Non-surgical treatments include lifestyle modification, exercise, supportive devices and medication.
Lifestyle modification often means losing weight because many people afflicted with osteoarthritis of the knee are overweight. It can also involve stopping activities that worsen the condition. An exercise regimen can alleviate pain because it improves leg muscle strength and tone. Supportive devices such as canes, shoe inserts, and knee braces can help to lessen the pain of standing and walking. Medication encompasses the use of over-the-counter non-steroidal anti-inflammatory drugs (NSAIDs) like paracetamol, ibuprofen and naproxen as well as prescription NSAIDs like celecoxib to relieve pain, inflammation and swelling. Glucosamine and chondroitin sulfate are over-the-counter oral supplements that may help relieve pain.
When non-surgical treatments fail, the patient has four surgical options: arthroscopic surgery, osteotomy, total or partial knee replacement, and cartilage grafting. In osteotomy the surgeon cuts the shin or thigh bone to try to realign the knee. Cartilage grafting or transplantation involves removing damaged cartilage and replacing it with healthy cartilage taken from another part of the knee.

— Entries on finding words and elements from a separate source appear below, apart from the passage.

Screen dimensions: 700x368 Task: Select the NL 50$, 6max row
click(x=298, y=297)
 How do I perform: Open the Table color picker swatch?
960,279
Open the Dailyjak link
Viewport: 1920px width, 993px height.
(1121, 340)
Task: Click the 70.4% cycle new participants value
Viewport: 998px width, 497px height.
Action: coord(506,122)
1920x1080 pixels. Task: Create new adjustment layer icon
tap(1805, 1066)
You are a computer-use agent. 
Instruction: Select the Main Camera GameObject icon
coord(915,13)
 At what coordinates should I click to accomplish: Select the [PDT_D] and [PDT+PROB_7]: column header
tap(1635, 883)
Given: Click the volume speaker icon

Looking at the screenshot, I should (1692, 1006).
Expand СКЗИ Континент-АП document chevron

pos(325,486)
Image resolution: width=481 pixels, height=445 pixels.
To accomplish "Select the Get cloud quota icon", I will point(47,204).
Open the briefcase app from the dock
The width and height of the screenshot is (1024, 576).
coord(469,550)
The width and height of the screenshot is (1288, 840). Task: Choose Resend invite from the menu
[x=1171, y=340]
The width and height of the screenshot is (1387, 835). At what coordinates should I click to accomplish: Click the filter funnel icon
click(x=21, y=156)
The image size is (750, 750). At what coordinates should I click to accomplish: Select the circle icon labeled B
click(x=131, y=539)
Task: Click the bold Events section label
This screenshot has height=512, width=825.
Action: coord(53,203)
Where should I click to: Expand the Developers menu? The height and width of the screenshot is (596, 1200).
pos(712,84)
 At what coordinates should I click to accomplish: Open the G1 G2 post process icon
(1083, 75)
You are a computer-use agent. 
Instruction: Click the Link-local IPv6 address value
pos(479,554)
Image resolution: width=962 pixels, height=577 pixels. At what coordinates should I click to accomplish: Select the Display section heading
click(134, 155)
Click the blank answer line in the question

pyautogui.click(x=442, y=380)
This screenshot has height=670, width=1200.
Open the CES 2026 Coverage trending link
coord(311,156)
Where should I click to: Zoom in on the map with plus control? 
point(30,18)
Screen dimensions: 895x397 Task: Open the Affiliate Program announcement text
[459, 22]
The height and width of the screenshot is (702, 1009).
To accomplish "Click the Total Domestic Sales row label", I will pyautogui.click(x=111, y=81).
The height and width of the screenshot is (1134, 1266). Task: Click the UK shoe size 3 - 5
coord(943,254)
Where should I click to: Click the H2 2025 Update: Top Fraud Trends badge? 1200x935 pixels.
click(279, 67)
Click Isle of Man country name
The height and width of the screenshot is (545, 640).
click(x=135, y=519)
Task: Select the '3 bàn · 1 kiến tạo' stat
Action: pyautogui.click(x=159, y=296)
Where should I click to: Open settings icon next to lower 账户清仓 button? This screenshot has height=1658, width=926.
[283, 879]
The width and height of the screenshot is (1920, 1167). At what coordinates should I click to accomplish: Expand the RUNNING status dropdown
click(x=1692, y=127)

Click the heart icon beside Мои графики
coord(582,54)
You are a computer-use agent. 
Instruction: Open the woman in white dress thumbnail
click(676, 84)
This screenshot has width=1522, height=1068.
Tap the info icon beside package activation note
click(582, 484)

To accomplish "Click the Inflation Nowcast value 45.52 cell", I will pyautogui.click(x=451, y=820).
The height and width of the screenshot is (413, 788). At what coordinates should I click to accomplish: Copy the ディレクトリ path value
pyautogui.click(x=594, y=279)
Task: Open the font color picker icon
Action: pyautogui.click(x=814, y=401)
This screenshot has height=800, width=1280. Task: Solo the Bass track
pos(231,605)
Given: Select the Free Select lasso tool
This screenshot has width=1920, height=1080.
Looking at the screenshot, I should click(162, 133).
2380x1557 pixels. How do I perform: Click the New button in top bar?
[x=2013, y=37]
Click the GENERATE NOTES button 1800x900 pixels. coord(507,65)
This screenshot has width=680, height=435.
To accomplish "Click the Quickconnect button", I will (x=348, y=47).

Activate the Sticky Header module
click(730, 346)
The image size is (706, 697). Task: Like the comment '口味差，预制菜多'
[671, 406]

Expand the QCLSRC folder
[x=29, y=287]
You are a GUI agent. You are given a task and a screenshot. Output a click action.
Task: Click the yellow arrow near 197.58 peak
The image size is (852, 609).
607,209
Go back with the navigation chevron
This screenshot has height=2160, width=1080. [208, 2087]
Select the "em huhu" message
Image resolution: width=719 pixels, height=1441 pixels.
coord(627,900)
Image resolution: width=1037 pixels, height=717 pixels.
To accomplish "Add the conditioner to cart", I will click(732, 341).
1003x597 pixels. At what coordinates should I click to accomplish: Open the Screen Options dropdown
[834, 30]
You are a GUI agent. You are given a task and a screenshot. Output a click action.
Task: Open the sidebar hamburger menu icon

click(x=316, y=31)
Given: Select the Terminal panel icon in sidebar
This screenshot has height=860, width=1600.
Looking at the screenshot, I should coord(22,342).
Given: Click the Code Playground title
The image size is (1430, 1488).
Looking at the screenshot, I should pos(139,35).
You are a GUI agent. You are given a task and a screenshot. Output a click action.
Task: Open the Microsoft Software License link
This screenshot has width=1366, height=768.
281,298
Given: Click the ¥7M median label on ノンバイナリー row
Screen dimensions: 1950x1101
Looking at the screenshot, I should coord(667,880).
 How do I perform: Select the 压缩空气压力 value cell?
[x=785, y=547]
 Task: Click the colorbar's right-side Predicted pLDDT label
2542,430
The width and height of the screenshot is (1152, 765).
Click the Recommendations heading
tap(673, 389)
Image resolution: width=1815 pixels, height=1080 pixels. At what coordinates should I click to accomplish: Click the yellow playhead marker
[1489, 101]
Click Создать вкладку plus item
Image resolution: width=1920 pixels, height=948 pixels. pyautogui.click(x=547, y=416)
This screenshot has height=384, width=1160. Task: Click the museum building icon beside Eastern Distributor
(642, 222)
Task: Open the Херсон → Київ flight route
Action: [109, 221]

People who take NSAIDs (over-the-counter or prescription) as part of their treatment of osteoarthritis of the knee should know that there are problems associated with long-term use of these drugs. The first problem is that over time the body will build up a tolerance to the drug so that it becomes less effective. A second problem that might affect people taking more than one medication is the problem of drug-drug interaction. This means, for example, that the pain medication for the knee might interfere with the action of a blood thinner. Third, long-term use of NSAIDs can lead to changes in kidney and liver function and can compromise blood clotting.
Acupuncture and magnetic pulse therapy are two other treatment options for OA of the knee. Acupuncture involves the placement of fine needles in specific areas of the body in order to relieve pain. Magnetic pulse therapy employs a pulsed signal sent to the knee from a surrounding electromagnetic field.
Glucosamine and chondroitin sulfate can cause side effects and can interfere with other medications even though they are natural substances found in articular cartilage.
Research efforts are concentrating on the discovery of new drugs for treating OA of the knee and on the improvement of techniques of cartilage transplantation.